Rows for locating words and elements
* begin *

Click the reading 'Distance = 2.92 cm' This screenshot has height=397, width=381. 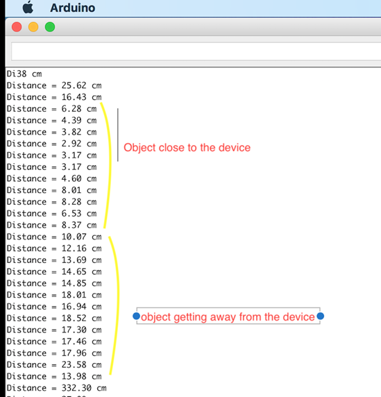[x=51, y=144]
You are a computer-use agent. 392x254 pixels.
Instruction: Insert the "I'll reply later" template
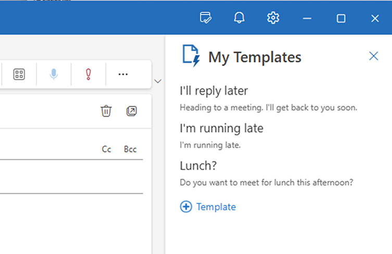[x=269, y=99]
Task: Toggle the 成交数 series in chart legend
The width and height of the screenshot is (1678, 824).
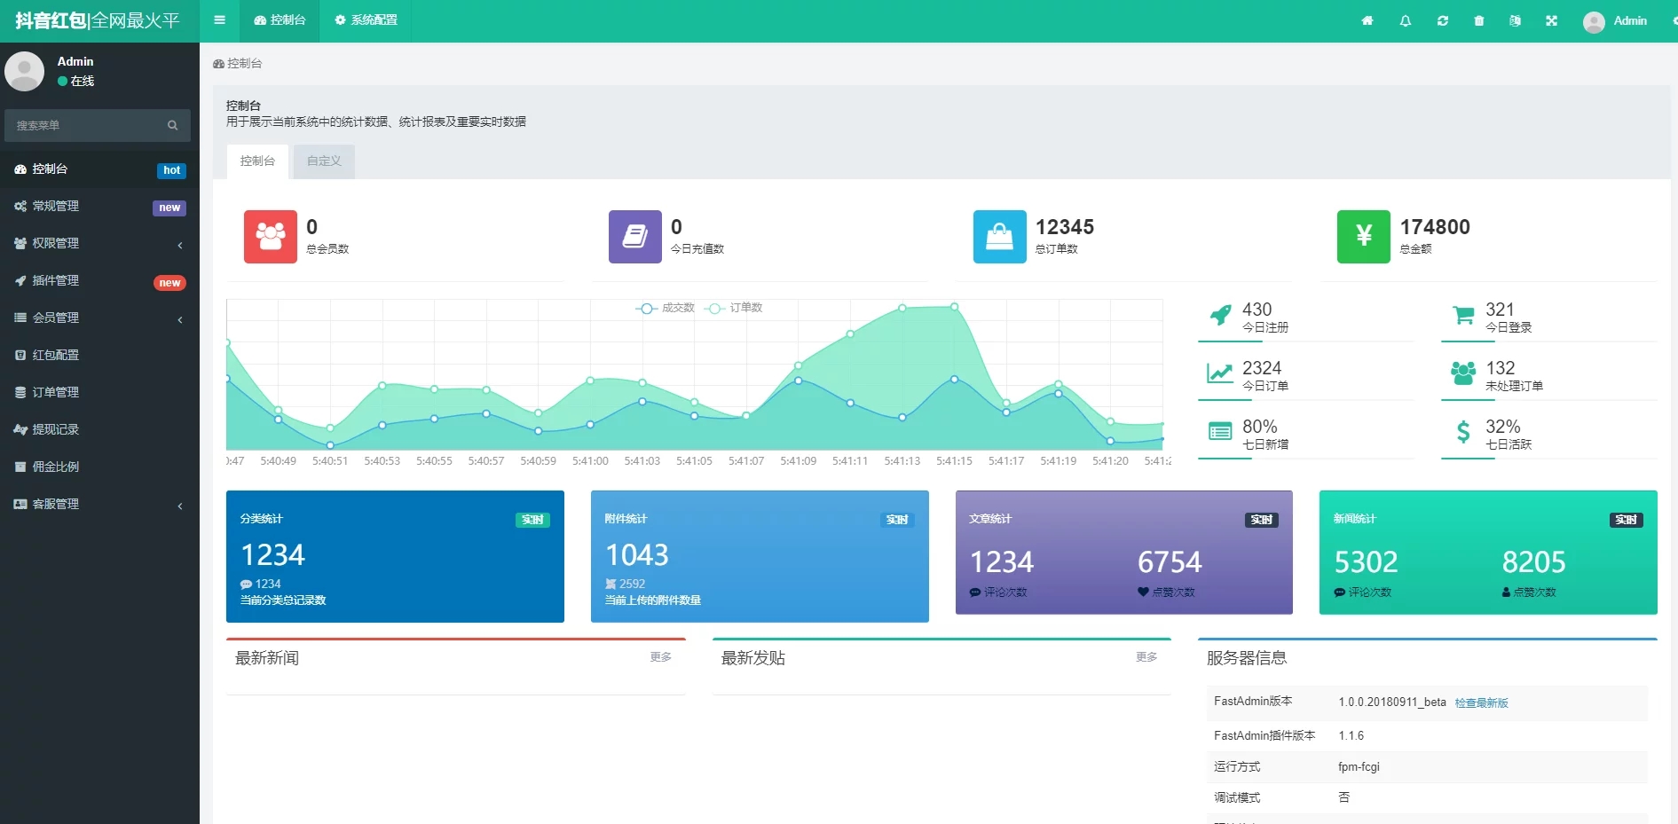Action: [666, 308]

* end *

# [Task]
Retype the part of the rows above that opens with the line containing "Task: Toggle the 成交数 series in chart legend" and runs through the end of the rows, leaving out the pictures.

# [Solution]
Task: Toggle the 成交数 series in chart legend
The width and height of the screenshot is (1678, 824).
Action: [666, 308]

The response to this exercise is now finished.